*What the task asks*
Can you arrange the lines, from the first one through the line holding "point(157,449)" (inclusive), as a Markdown table with columns No. and Line, leaving out blank lines?

Pointing records for text and elements:
* START *
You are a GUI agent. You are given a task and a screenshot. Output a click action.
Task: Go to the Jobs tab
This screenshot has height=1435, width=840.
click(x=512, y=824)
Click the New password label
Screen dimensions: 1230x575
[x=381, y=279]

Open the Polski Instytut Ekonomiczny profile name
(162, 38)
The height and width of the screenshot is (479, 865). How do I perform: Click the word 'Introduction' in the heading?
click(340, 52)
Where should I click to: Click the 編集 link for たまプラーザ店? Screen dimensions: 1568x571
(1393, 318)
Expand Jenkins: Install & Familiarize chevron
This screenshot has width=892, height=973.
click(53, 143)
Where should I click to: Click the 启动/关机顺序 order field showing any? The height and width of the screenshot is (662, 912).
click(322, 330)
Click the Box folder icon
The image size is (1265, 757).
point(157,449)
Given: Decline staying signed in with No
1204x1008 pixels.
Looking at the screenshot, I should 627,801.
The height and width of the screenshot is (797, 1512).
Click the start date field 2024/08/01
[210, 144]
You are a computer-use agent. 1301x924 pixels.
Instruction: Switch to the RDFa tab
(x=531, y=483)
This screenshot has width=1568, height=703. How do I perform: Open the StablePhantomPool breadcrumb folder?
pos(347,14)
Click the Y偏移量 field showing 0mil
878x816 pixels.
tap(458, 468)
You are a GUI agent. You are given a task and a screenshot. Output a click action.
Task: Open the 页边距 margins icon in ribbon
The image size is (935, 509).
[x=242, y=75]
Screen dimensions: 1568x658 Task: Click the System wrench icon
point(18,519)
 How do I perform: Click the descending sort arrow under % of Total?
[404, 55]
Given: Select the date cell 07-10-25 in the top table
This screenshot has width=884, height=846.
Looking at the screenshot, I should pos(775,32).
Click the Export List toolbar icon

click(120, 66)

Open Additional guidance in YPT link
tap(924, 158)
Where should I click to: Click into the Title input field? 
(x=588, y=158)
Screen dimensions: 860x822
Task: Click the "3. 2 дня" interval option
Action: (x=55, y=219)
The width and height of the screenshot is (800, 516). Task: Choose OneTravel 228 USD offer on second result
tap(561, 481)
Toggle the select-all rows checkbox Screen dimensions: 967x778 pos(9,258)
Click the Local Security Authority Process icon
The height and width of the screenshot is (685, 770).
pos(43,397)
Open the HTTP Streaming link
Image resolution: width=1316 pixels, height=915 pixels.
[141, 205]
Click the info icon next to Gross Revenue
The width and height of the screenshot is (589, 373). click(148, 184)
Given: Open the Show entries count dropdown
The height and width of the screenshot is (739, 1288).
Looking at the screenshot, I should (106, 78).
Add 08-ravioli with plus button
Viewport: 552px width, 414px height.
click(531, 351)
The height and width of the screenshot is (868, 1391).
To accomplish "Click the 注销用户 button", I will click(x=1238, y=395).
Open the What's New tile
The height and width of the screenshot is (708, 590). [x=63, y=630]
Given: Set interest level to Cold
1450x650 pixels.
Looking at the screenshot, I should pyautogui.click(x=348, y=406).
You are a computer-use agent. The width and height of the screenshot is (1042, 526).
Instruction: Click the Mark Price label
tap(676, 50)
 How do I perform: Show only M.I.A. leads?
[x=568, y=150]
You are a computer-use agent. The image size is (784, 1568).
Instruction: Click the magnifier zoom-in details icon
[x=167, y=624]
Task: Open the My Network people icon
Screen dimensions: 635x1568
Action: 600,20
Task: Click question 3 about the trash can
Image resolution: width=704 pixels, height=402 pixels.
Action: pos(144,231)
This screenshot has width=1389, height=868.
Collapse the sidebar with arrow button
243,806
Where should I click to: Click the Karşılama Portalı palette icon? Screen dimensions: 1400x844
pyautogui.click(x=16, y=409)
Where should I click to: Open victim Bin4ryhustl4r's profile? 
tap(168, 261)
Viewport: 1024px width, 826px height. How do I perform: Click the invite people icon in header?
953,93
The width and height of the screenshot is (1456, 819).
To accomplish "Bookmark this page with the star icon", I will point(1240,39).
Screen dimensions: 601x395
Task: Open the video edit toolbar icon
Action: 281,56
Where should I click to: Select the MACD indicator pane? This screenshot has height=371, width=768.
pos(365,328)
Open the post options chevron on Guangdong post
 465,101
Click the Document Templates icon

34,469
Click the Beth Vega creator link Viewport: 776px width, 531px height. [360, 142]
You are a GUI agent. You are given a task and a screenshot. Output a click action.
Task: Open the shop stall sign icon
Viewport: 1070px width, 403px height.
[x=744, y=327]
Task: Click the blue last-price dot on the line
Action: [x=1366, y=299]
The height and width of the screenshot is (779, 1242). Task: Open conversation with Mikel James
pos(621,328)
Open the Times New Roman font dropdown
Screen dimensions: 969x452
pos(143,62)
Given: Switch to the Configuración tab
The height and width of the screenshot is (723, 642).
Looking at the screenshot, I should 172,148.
* END *
*Solution to the problem*
| No. | Line |
|---|---|
| 1 | You are a GUI agent. You are given a task and a screenshot. Output a click action. |
| 2 | Task: Go to the Jobs tab |
| 3 | This screenshot has height=1435, width=840. |
| 4 | click(x=512, y=824) |
| 5 | Click the New password label |
| 6 | Screen dimensions: 1230x575 |
| 7 | [x=381, y=279] |
| 8 | Open the Polski Instytut Ekonomiczny profile name |
| 9 | (162, 38) |
| 10 | The height and width of the screenshot is (479, 865). How do I perform: Click the word 'Introduction' in the heading? |
| 11 | click(340, 52) |
| 12 | Where should I click to: Click the 編集 link for たまプラーザ店? Screen dimensions: 1568x571 |
| 13 | (1393, 318) |
| 14 | Expand Jenkins: Install & Familiarize chevron |
| 15 | This screenshot has width=892, height=973. |
| 16 | click(53, 143) |
| 17 | Where should I click to: Click the 启动/关机顺序 order field showing any? The height and width of the screenshot is (662, 912). |
| 18 | click(322, 330) |
| 19 | Click the Box folder icon |
| 20 | The image size is (1265, 757). |
| 21 | point(157,449) |